### REQUIRED ACTION
Transcribe only the lines of the listing below from the one holding "Game Studios and Agencies (206, 2375)" through the one holding "Blog (27, 1907)", inclusive, without any change.

### RECORDS FOR PROCESSING
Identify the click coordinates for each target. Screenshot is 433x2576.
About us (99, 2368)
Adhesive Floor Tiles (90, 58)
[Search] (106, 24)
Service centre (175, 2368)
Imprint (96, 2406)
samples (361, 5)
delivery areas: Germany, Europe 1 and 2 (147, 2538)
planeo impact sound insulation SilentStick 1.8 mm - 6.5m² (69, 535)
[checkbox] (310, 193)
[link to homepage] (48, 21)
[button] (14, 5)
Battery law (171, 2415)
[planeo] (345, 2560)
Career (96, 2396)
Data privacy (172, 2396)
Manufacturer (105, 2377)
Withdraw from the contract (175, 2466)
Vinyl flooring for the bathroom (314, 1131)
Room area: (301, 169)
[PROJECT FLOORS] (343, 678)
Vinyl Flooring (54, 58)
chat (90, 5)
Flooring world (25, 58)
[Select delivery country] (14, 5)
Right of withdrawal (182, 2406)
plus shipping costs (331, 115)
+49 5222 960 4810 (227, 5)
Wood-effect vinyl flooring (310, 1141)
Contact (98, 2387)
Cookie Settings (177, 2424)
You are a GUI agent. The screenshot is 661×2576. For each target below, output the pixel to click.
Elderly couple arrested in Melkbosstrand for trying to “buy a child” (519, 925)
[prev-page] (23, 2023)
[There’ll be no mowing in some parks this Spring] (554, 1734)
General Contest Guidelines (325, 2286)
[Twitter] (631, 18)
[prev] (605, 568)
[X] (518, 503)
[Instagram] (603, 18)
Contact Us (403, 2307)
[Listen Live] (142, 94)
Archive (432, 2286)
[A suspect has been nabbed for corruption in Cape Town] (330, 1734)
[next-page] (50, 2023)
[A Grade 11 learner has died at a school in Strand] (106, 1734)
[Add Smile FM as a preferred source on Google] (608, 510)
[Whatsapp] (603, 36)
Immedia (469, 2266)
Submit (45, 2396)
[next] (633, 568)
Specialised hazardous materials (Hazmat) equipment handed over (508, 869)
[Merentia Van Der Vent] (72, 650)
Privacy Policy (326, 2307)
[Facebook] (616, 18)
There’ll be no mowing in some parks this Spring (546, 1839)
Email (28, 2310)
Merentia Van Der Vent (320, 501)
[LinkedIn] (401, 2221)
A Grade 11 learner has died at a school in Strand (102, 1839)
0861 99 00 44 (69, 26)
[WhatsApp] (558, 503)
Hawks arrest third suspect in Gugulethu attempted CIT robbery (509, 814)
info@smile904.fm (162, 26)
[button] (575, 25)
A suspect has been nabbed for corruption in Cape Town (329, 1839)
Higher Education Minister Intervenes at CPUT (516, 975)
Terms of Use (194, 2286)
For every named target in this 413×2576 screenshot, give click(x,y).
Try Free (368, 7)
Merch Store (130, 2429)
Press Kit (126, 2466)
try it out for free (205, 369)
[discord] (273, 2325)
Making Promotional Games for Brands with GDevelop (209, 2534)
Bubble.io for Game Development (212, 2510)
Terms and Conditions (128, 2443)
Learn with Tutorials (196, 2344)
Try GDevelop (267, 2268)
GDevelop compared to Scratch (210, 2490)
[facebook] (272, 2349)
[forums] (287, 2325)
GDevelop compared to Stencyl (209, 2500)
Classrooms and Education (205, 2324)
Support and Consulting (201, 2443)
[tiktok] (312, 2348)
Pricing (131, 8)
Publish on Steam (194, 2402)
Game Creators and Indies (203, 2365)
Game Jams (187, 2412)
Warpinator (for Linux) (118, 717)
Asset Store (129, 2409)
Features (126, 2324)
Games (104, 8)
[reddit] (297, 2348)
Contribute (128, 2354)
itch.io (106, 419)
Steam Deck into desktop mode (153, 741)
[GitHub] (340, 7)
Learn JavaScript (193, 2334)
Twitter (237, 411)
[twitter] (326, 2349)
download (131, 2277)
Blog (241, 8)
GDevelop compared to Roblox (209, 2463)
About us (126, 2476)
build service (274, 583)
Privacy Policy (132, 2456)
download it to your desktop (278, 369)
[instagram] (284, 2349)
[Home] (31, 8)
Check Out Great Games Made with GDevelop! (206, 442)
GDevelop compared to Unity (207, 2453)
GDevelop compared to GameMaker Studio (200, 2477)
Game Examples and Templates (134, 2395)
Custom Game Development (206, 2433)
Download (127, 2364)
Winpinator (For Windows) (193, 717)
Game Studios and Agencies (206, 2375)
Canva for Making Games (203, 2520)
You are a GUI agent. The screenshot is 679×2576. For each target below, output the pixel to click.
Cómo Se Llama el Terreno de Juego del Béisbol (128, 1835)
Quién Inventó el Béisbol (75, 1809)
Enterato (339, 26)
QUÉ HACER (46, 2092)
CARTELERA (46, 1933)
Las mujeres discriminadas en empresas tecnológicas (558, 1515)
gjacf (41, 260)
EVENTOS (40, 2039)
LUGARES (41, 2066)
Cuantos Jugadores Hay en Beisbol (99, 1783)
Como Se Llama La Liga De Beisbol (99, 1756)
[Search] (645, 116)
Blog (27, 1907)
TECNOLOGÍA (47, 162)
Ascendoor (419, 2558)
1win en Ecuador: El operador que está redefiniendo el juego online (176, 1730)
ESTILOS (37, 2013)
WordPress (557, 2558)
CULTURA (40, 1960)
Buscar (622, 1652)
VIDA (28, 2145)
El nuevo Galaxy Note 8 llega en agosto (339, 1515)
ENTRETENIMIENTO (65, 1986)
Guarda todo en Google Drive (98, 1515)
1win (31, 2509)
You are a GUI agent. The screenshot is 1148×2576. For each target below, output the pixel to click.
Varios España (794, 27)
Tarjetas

### RESULT OF THIS TASK
Game Studios and Agencies (206, 2375)
Canva for Making Games (203, 2520)
You are a GUI agent. The screenshot is 679×2576. For each target below, output the pixel to click.
Cómo Se Llama el Terreno de Juego del Béisbol (128, 1835)
Quién Inventó el Béisbol (75, 1809)
Enterato (339, 26)
QUÉ HACER (46, 2092)
CARTELERA (46, 1933)
Las mujeres discriminadas en empresas tecnológicas (558, 1515)
gjacf (41, 260)
EVENTOS (40, 2039)
LUGARES (41, 2066)
Cuantos Jugadores Hay en Beisbol (99, 1783)
Como Se Llama La Liga De Beisbol (99, 1756)
[Search] (645, 116)
Blog (27, 1907)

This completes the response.